Sem conseguir dormir, decidi virar artista.
Levantei, fui na sala e li rapidinho uma notícia sobre Alex Katz. Falei "uau", uma e meia da manhã nem é tão tarde e decidi virar artista também.
A primeira idéia era pegar um bocado de folha branca, um canetão, sentar lá no quarto e desenhar no escuro. Canetão sem funcionar, desisti.
Lembrei do potinho velho de nanquim e do pincel "duro", daqueles que secaram sem limpar, "irreversíveis". Panhei os dois, cortei metade das cerdas (?) do pincel, abri meia página de jornal em cima da mesa da sala e com o pescoço todo duro comecei o processo.
Pinga pra cá, espirra pra lá, nascia ali um novo Matisse, um Picassinho insone e sem jeito.
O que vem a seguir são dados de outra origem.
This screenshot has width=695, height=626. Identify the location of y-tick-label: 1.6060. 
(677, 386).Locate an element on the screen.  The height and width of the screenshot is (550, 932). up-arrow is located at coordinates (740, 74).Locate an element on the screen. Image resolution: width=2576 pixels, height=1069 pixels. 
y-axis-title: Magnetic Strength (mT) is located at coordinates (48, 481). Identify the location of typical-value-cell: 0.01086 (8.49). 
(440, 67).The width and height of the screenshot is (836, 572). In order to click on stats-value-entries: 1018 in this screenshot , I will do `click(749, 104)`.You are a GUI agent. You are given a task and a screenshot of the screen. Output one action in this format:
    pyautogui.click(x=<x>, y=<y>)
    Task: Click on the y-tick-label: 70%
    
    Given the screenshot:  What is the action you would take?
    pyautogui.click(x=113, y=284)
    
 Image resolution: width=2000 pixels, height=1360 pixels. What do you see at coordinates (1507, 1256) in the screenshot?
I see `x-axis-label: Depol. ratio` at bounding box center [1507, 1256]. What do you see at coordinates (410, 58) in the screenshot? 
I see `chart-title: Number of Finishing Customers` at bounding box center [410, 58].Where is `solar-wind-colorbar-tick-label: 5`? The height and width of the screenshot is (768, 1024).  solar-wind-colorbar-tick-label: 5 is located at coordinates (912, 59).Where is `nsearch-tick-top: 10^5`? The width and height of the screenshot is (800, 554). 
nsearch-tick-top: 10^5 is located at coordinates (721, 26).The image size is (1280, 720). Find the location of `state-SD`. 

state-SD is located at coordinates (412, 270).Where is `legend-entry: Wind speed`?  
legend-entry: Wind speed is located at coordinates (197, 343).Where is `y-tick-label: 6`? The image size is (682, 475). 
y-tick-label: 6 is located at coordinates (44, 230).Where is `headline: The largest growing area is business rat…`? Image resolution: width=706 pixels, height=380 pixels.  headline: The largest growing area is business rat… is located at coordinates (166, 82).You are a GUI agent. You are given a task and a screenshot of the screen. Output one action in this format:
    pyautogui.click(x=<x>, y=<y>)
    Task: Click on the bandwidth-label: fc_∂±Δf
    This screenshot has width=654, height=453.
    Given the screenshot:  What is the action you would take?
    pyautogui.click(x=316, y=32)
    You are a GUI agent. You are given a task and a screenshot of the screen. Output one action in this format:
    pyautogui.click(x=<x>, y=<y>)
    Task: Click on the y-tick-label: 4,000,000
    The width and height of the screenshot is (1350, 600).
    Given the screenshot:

Lembranças do mar, figuras fantásticas, cenas da infância... nada disso passou pela minha cabeça. Todo travado, medo de sujar tudo, desenhava só rosto, menos chance de dar errado.
Feliz com uma ou outra cabecinha, trombei no potinho que caiu em cima do jornal. Uh, caralho, jornal é fino, busquei um pano, veja multiuso, acordei o papagaio. Passei o pano rapidinho, dei uma lambrecada mas o veja consertou. Só que na vorta, percebi que o potinho agora tinha caído em outro lugar...
Desde pequeno eu lembro daquele paninho de crochê. Mesa de madeira, um vasinho e um paninho daqueles embaixo: maravilha. Nanquim selvagem, pulava de pedacinho em pedacinho, a mancha crescendo... Desespero, sentei a mão no troço pra estancar a sangria, enchi as unhas de tinta, pus no colo que nem um filhote de tatu machucado. Levei pro tanque, abri a torneira, acordei todos os canários e espalhei com maestria o resto do nanquim, mapa de Portugal virou
Rússia.
Barulheira, catei tudo que não prestava (pincel e potinho de ex-nanquim...), lixo. Pus os desenhos que gostei em cima da mesa, esperei dar uma secadinha andando de um lado pro outro, fiz um xixi, voltei, pus tudo dentro dum caderno de jornal pro meu pai não ver espalhado de manhã e fui tentar dormir, duas e meia.